◆ DATA LISTING ◆
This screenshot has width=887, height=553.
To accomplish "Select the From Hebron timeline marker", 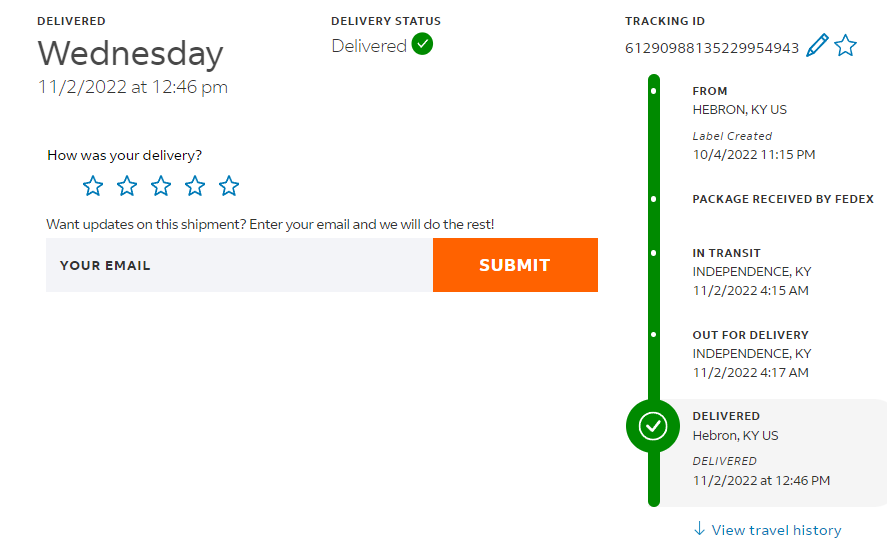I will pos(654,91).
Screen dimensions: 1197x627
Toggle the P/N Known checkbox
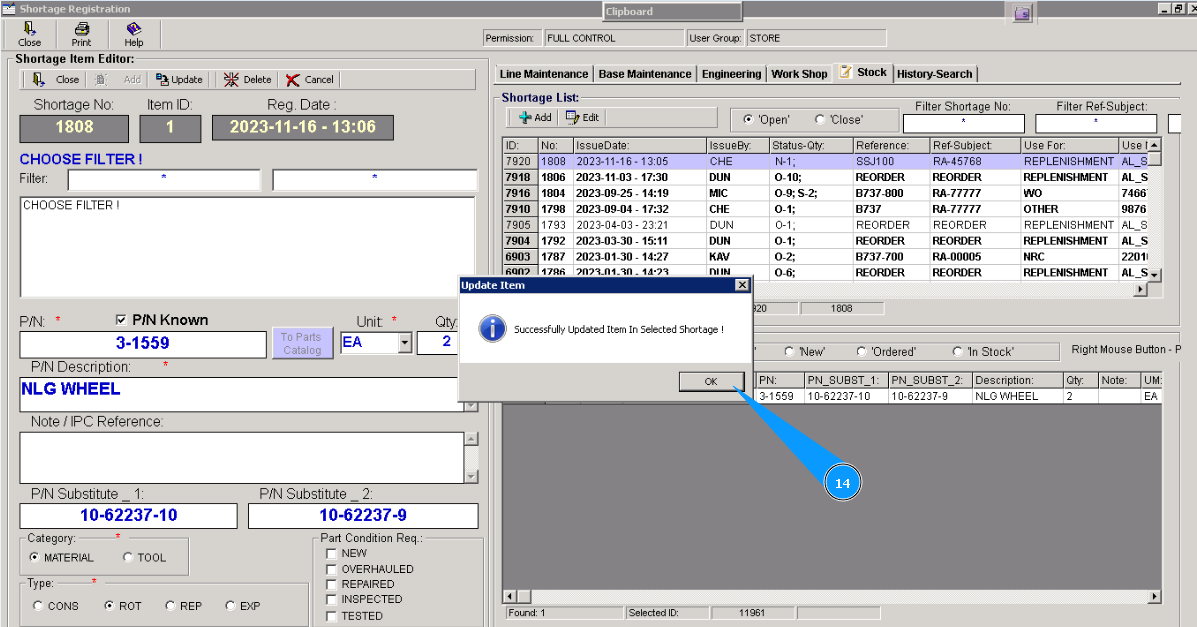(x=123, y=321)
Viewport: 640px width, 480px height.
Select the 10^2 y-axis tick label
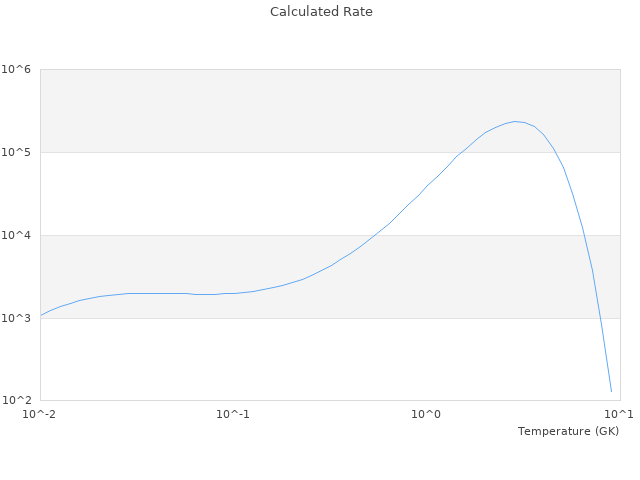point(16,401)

◆ ACTION ITEM ◆
Go through the entries above and count the lines containing the word "height"; give only that count.

◆ SOLUTION TO THIS EXERCISE ◆
2